The report, released on World Sight Day, also found that between 2019-20, the loss to gross national income due to blindness in adults would be Rs 9,06,200 crore and Rs 3,31,100 crore for children, for 10 and 40 lost working years, respectively. This includes the loss of economically productive years for both the visually impaired and their care-givers.Many of the conditions that affect children are detectable and treatable, said Dr Rishi Raj Borah, country director at Orbis India. “The report brings to light 8-10 conditions in children, which, if diagnosed early, can prevent childhood blindness. These include childhood cataract and glaucoma,” he said.

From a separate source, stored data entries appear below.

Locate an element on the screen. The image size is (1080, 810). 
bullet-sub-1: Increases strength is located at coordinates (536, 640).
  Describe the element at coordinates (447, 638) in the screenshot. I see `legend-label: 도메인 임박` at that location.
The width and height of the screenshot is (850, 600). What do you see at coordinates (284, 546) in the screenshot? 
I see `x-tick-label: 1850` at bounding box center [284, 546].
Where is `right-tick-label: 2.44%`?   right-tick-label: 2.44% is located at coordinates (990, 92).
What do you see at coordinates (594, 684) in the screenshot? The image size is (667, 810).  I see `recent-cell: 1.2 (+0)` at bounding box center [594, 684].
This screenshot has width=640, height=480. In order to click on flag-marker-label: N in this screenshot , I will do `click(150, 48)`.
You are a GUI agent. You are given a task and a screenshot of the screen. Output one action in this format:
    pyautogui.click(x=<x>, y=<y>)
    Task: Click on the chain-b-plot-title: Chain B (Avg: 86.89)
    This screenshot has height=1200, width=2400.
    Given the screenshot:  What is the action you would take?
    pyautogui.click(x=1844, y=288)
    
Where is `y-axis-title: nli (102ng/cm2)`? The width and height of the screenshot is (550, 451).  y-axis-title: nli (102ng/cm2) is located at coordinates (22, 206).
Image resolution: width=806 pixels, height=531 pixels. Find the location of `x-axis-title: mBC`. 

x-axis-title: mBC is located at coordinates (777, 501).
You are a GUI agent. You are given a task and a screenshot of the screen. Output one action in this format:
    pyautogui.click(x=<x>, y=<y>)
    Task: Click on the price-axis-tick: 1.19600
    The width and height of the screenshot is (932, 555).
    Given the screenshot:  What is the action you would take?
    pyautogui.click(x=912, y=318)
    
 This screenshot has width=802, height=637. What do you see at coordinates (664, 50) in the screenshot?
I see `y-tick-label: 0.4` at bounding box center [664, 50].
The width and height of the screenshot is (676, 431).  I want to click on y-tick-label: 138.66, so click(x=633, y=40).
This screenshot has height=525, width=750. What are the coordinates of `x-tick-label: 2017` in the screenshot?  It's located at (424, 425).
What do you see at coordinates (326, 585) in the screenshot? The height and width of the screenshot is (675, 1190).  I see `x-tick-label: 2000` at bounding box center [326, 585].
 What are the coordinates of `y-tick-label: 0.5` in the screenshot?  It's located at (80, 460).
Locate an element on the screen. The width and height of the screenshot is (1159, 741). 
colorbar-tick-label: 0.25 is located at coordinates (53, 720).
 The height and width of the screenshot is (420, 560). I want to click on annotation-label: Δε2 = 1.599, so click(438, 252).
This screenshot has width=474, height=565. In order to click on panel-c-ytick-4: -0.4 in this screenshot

Other factors that affect treatment include availability of doctors. “Urban areas have one ophthalmologist for 10,000 people but in rural areas it is one for every 2,50,000. Some children have eye problems at birth, while others develop them by the age of 10. Half of them are detectable and treatable,” Dr Borah said.

The shortage of paediatric ophthamologists and paediatric optometrists in India apart, the lack of attention to ophthalmological conditions in primary healthcare also has serious implications for early diagnosis. “General physicians and nurses at PHCs may not have the knowledge or time to examine a child’s eyes. There is a lack of specialists and sufficient staff at PHCs, and in villages. Anganwadi and ASHA workers also aren’t trained to detect eye problems,” said Dr Parikshit Gogate, paediatric ophthalmologist. 

The lack of awareness that blindness can be detected early and even treated combined with stigma associated with it also acts as a preventive factor in seeking help. “There is a mindset among parents that younger children do not need spectacles and that only older people suffer from blindness,” Dr. Gogate added. Another reason is the lack of public health infrastructure such as specialised equipment, screening mechanism and charts to detect and treat cases. There is also a lack of coordination between gynaecologists, paediatricians and ophthalmologists, the report said.